**OBJECTIVE 1**
In the forum thread about conscientiousness, what does london calling's mother call london calling's nature when being polite?
**OBJECTIVE 2**
Output everything in the forum thread about conscientiousness from "## alfaking" down to "really small !".
**OBJECTIVE 3**
Go on with the forum thread about conscientiousness from where it stops.

**TEXT PASSAGE**
Then, I'd say that logic has nothing to do with a possible (not so personal) interpretation and, based on the context, I do not see anything wrong with Alfa's sentence " ... trying to be conscientious in every situation." which seems, on the contrary, to confirm this person's attitude also from a mere description logic.   But, again, I do not know if this sounds correct to your English ears


----------



## alfaking

london calling said:


> A conscientious person may well think before he/she speaks, but someone who thinks before he/she speaks isn't necessarily conscientious: in that sense thinking before you speak doesn't (necessarily) indicate conscientiousness. After all, the person may just be cautious and/or reflective by nature.



I see what you mean, but, again, being reflective and/or cautios doesn't mean being conscientious ?
In Italian language, the difference (if there is one) is really really small !


----------



## london calling

alfaking said:


> I see what you mean, but, again, being reflective and/or cautios doesn't mean being conscientious ?


The difference might be small, but it's there, in my opinion. I'm considered very conscientious, but I'm also known for not thinking before I speak at times (I have what my mother terms an "impetuous nature", when she's being polite!). The fact that I often react instinctively has got me into big trouble more than once....

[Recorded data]
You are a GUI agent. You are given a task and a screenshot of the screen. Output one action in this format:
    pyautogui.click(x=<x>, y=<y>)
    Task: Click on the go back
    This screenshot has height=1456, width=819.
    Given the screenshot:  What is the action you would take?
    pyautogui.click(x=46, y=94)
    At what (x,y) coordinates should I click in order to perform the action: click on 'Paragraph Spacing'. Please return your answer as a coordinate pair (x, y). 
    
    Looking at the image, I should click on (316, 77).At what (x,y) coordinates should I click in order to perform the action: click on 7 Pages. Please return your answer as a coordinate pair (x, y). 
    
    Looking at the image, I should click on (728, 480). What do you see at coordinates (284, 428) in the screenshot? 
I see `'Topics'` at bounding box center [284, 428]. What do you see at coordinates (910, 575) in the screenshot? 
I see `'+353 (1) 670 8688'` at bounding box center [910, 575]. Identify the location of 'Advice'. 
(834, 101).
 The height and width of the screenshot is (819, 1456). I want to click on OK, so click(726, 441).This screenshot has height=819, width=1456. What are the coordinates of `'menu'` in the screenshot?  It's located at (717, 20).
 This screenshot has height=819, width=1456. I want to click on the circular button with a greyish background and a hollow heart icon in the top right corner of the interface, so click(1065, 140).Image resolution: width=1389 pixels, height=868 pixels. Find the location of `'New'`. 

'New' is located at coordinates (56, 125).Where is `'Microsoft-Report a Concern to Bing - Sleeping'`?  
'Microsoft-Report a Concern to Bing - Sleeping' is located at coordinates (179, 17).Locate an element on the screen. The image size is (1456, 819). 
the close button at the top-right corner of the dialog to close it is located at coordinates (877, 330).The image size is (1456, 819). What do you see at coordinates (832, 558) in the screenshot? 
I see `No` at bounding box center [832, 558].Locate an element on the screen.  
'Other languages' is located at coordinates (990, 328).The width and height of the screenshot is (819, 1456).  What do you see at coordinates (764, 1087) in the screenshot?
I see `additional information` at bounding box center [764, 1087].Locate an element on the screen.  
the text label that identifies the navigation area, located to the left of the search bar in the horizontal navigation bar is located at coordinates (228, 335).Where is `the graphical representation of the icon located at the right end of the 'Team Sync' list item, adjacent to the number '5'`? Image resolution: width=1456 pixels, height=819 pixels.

**REPLY 1**
An "impetuous nature"

**REPLY 2**
## alfaking

london calling said:


> A conscientious person may well think before he/she speaks, but someone who thinks before he/she speaks isn't necessarily conscientious: in that sense thinking before you speak doesn't (necessarily) indicate conscientiousness. After all, the person may just be cautious and/or reflective by nature.



I see what you mean, but, again, being reflective and/or cautios doesn't mean being conscientious ?
In Italian language, the difference (if there is one) is really really small !

**REPLY 3**
----------



## AshleySarah

london calling said:


> The difference might be small, but it's there, in my opinion. I'm considered very conscientious, *but I'm also known for not speaking before I think at times *(I have what my mother terms an "impetuous nature", when she's being polite!). The fact that I often react instinctively has got me into big trouble more than once....



Jo, did you mean that you're known for not *thinking before you speak*?


----------



## london calling

AshleySarah said:


> Jo, did you mean that you're known for not *thinking before you speak*?


Quite possibly! Demonstrates my point, hey what? I don't think before I speak (or write, at this stage)!

Will correct right now, ta Sarah.


----------



## Lissina

Io tradurrei: he is a great example of someone who thinks before he speaks.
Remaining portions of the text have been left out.